§ **PROBLEM REQUIREMENTS**: Duplicate the listing from the line with "Image resolution: width=1550" up to and including the line with "(x=29, y=747)".

** Start of DATA PROVIDED **

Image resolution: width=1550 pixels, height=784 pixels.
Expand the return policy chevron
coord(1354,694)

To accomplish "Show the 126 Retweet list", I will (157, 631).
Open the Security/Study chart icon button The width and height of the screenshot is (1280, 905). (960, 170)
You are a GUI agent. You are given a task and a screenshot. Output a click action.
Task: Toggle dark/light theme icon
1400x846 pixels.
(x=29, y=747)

** End of DATA PROVIDED **
** Start of DATA PROVIDED **

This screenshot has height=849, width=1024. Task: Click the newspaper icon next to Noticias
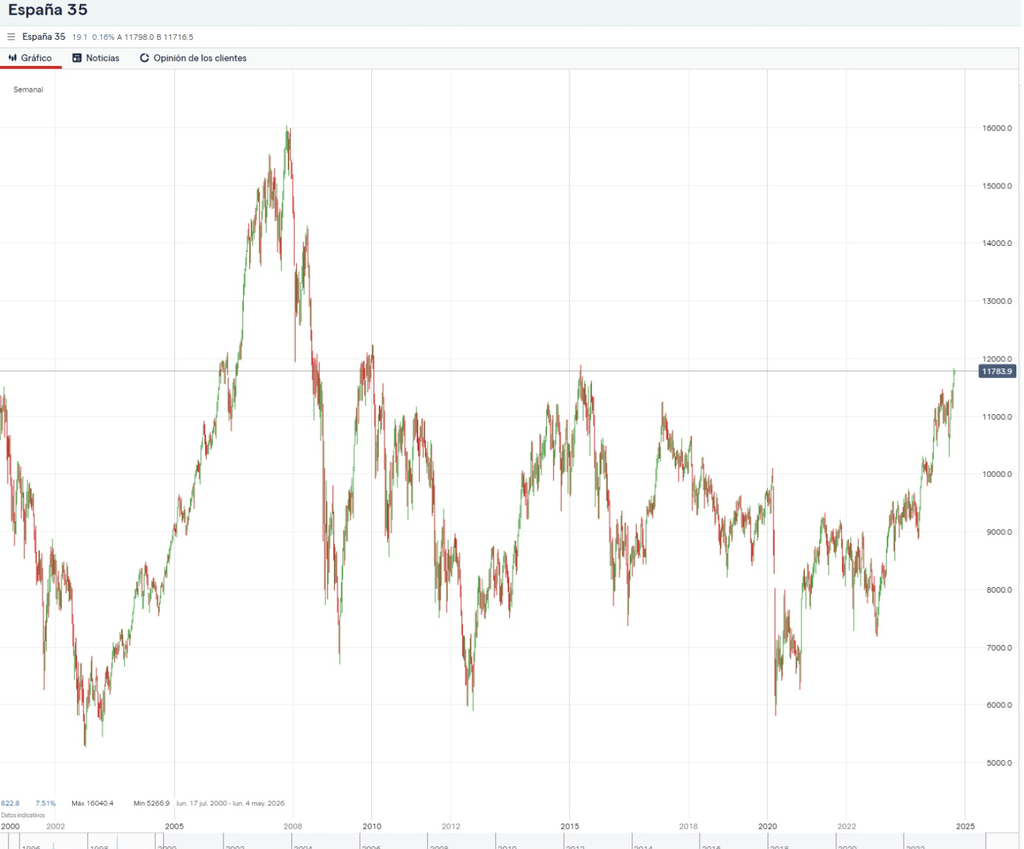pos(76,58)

** End of DATA PROVIDED **

§ **OUTPUT FOR THIS TASK**:
Image resolution: width=1550 pixels, height=784 pixels.
Expand the return policy chevron
coord(1354,694)

To accomplish "Show the 126 Retweet list", I will (157, 631).
Open the Security/Study chart icon button The width and height of the screenshot is (1280, 905). (960, 170)
You are a GUI agent. You are given a task and a screenshot. Output a click action.
Task: Toggle dark/light theme icon
1400x846 pixels.
(x=29, y=747)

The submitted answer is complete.